## Vorliegender Textauszug
----

Auch der Grund des Umstiegs von Voll- auf Teilzeit spielt bei einigen BU-Versicherern eine Rolle. Beispielsweise greift die Teilzeitklausel nur dann, wenn der Versicherte seine Arbeitszeit reduziert hat, um die Kinder zu erziehen oder nahe Angehörige zu pflegen, nicht aber um schlicht mehr Freizeit zu haben. Bei anderen Anbietern, darunter die Nürnberger Versicherung und Condor, gilt die Klausel unabhängig von den Teilzeitgründen. „Wir schützen auch all diejenigen vor Nachteilen im Fall einer BU, die einfach eine bessere Work-Life-Balance anstreben und deshalb ihre Arbeitszeit zeitweise reduzieren“, sagt Andrea Wolf, Referentin Altersvorsorge und Biometrie bei der Nürnberger.

----

## Aufgabe A
Übertrage den folgenden Satz aus dem Textauszug zur Teilzeitklausel ins Englische: „Bei anderen Anbietern, darunter die Nürnberger Versicherung und Condor, gilt die Klausel unabhängig von den Teilzeitgründen.“
## Aufgabe B
Fasse den Absatz des Textauszugs zur Teilzeitklausel, der mit „Auch der Grund des Umstiegs“ beginnt, als knappe Stichpunktliste zusammen und behalte dabei die wesentlichen Fakten bei.
## Aufgabe C
Setze den Textauszug über die Teilzeitklausel in der Berufsunfähigkeitsversicherung im gleichen Stil fort, beginnend nach seinem letzten Satz.

----

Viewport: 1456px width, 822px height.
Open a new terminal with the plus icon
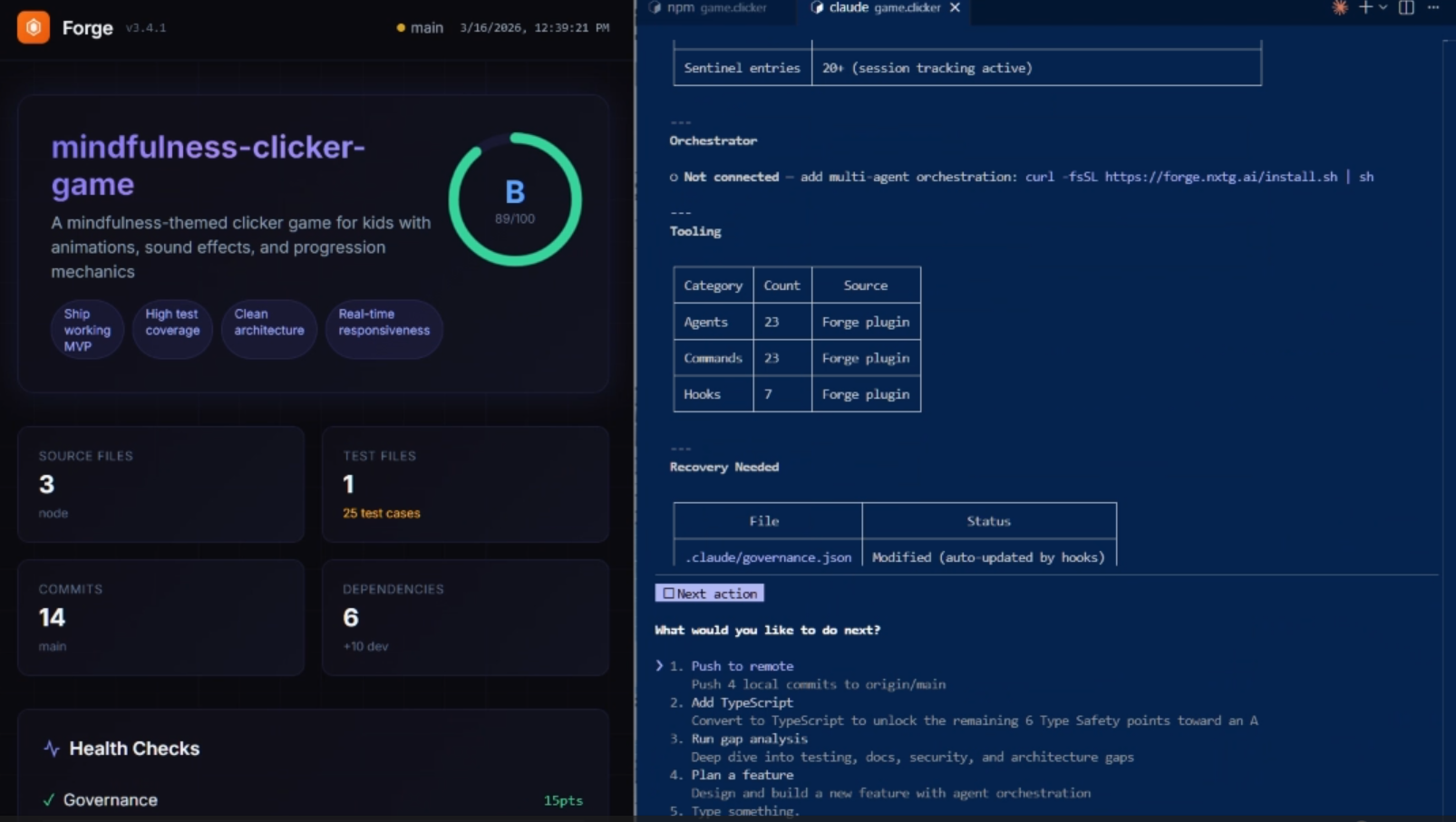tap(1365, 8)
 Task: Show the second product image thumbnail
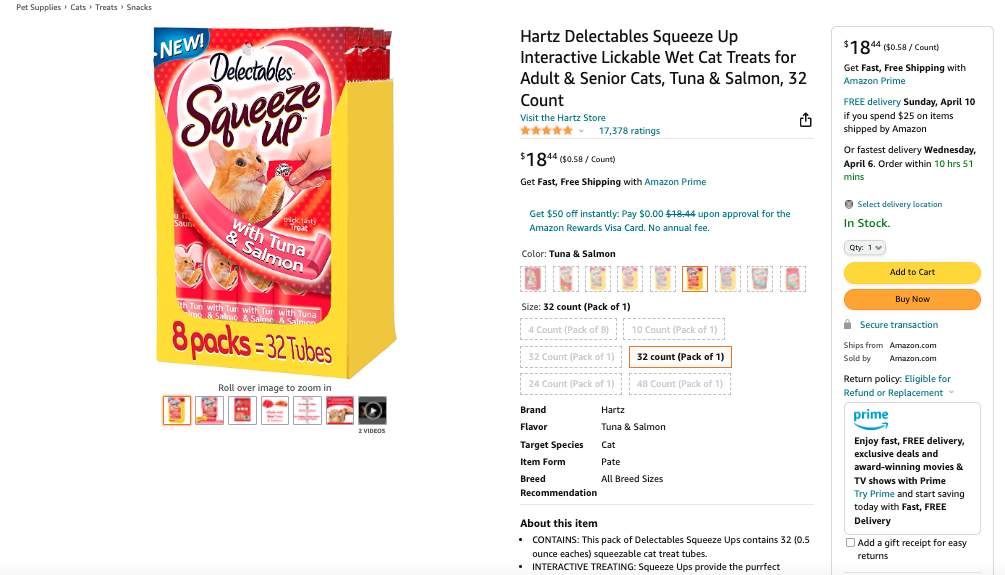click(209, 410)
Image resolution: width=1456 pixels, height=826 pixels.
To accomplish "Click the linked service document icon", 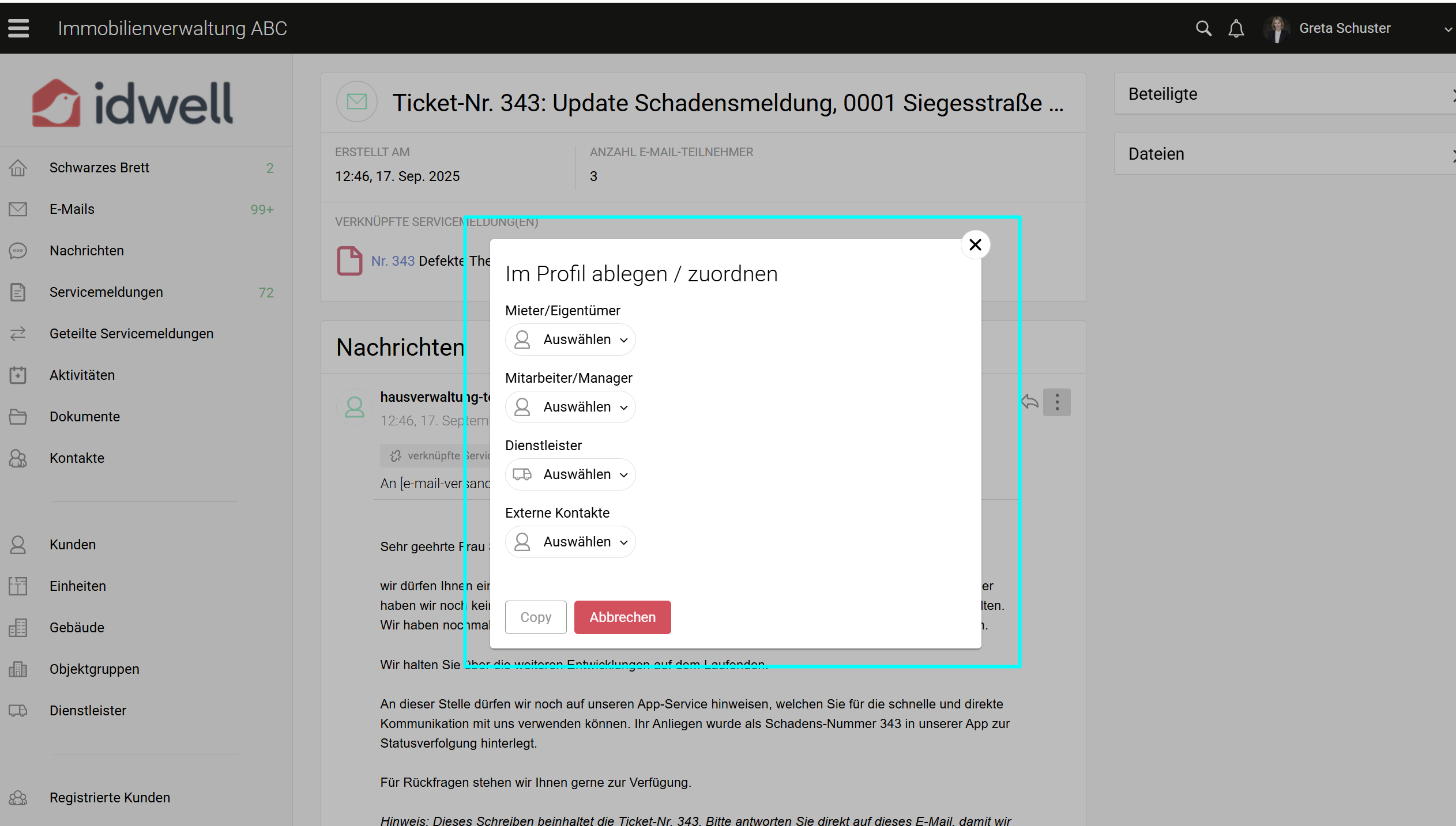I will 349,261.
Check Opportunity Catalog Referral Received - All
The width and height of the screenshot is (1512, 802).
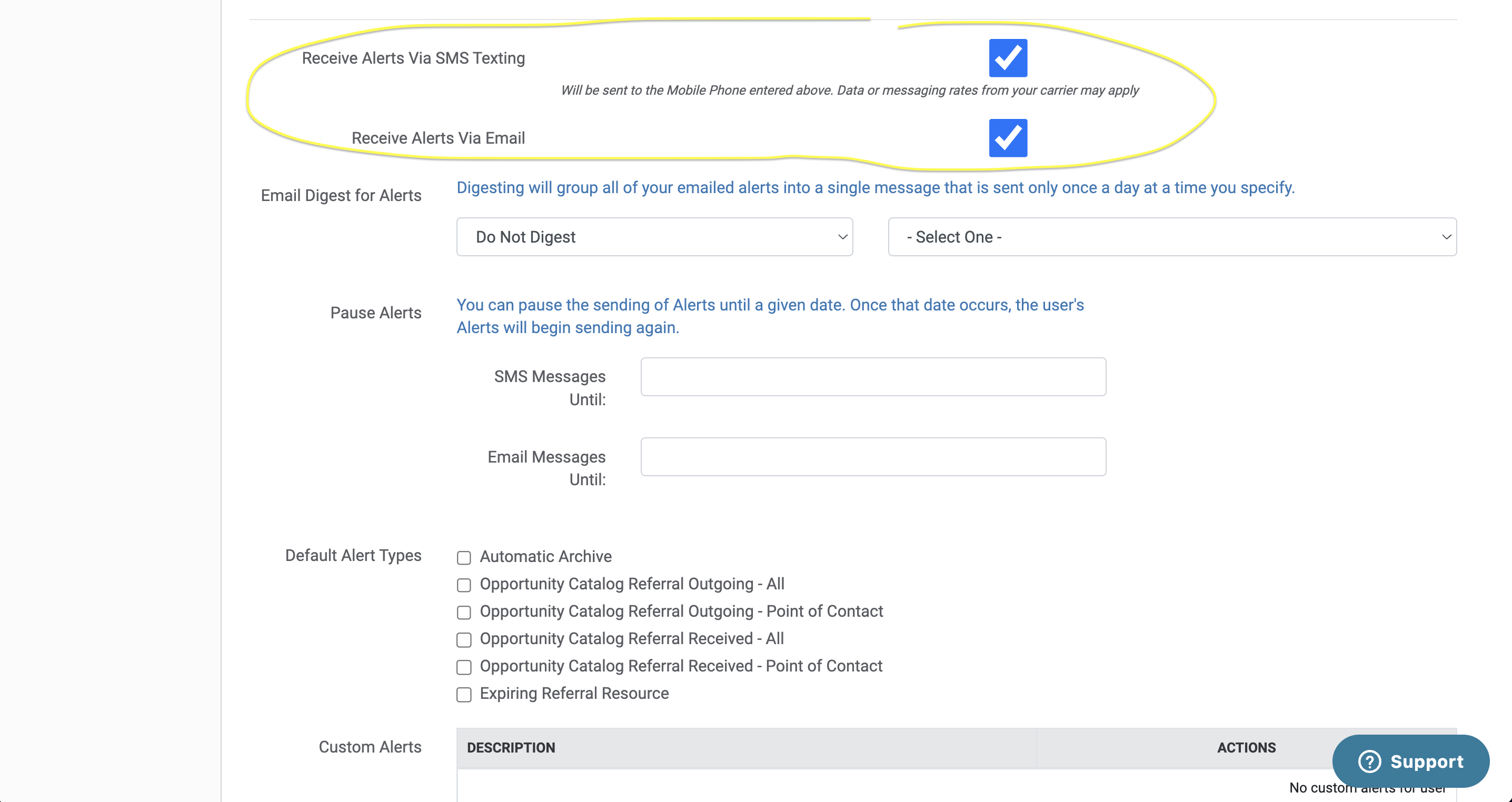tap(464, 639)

----

## Richtige Antwort A
With other providers, including Nürnberger Versicherung and Condor, the clause applies regardless of the reasons for working part-time.

## Richtige Antwort B
- Bei einigen BU-Versicherern zählt der Grund für den Wechsel von Voll- auf Teilzeit: Die Teilzeitklausel greift dort etwa nur bei Kindererziehung oder Pflege naher Angehöriger, nicht aber bei dem Wunsch nach mehr Freizeit.
- Bei anderen Anbietern, darunter die Nürnberger Versicherung und Condor, gilt die Klausel unabhängig vom Grund der Teilzeit.
- Laut Andrea Wolf, Referentin Altersvorsorge und Biometrie bei der Nürnberger, sind damit auch Versicherte im Fall einer BU geschützt, die ihre Arbeitszeit für eine bessere Work-Life-Balance zeitweise reduzieren.

## Richtige Antwort C
Dauer der Teilzeit ist wichtig

Auch die Dauer der Teilzeit ist relevant. Bei den meisten BU-Versicherern gilt die Teilzeitklausel nur für den Fall, dass Versicherte ihre Arbeitszeit für eine begrenzte Phase reduzieren. Bei der Helvetia sind das grundsätzlich 24 Monate. Bei Teilzeit zum Zwecke der Kinderbetreuung oder der Pflege von Angehörigen verlängert sich die Frist auf fünf Jahre. Nach Ablauf der Frist gilt im BU-Leistungsfall nicht mehr die Günstigerprüfung mit dem früheren Vollzeitjob, sondern nur die zuletzt ausgeübte Tätigkeit, also gegebenenfalls auch in Teilzeitarbeit. Bei der Nürnberger ist die Frist mit zehn Jahren großzügig bemessen, zudem gilt sie unabhängig vom Teilzeitgrund. Noch kundenfreundlicher ist in diesem Punkt die Condor. Dem BU-Versicherer ist es egal, warum und wie lange jemand von Voll- auf Teilzeit umstellt. Die Teilzeitklausel gilt unbegrenzt bis zum BU-Vertragsende.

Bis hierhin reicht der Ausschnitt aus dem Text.